Lo scorso maggio a Cagliari un grosso sciopero di infermieri denunciava il carico di lavoro esagerato a fronte di una continua carenza di personale. Alla fine di agosto la protesta coinvolgeva i lavoratori delle province di Grosseto, Siena e Arezzo. Infermieri e infermiere, operatori socio-sanitari, amministrativi, ostetriche e tecnici sanitari hanno limitato la disponibilità alle richieste dell’azienda sanitaria

Le principali richieste: assumere per far fronte all’importante e perdurante carenza di personale. Aumentare i salari e le possibilità di carriera interne alla professione, garantire ferie e malattia. Implementare dispositivi per la sicurezza sul lavoro e tutela dalle malattie e dalla violenza dei pazienti.
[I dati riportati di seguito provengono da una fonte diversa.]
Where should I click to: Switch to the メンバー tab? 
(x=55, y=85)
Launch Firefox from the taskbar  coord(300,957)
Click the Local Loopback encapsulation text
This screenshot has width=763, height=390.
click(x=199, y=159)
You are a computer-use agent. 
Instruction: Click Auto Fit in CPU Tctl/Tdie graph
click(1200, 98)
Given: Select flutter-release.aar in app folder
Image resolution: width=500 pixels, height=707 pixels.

LA DIMENSIONE DELL’ABBANDONO DEGLI INFERMIERI

Quanti ne manchino alla nostra sanità per funzionare è difficile da quantificare. Lo scorso febbraio il ministro della salute, Orazio Schillaci, dichiarava che la mancanza di personale si attesta sulle 10.000 persone. Ben più alto il dato fornito da Walter De Caro (presidente di CNAI – Consociazione Nazionale Associazioni Infermieri/e) a maggio in occasione della Giornata Internazionale dell’Infermiere. De Caro stima la necessità di un’integrazione di 100/200 mila professionisti. Cifra, quest’ultima, che varia a seconda degli indicatori di cui si tiene conto, ma in ogni caso lontana da quella del Ministero.

Lo stesso Ministero, in un report del 2023 relativo al periodo 2021-2022, osservava un lieve incremento generale del personale di salute pubblica, ma l’abbandono di oltre 15.000 tra infermieri e infermiere con contratto a tempo indeterminato. Difficile parlare di normale ricambio: il 18% di questi abbandoni avviene infatti nei primi due anni post-laurea. A questo si aggiunge il triste dato di un 20% che lascia del tutto il settore sanitario, pubblico o privato, rinunciando alla professione.

Certo, il governo ha cercato di colmare questi vuoti con timide iniziative come l’aumento dei posti nelle facoltà di Infermieristica. Al test d’ingresso 2024, tenutosi a inizio di settembre, i posti a concorso erano 20.435 (+3% rispetto al 2023) e le domande sono state 20.715 (-4,2%). Un rapporto tra domanda e posti che sfiora l’1 mentre in altre professioni sanitarie è ben più elevato (Fisioterapia 6,7; Osteopatia 4,8; Ostetricia 4,2) e che deve tenere conto di tutti coloro che non riusciranno a passare il test.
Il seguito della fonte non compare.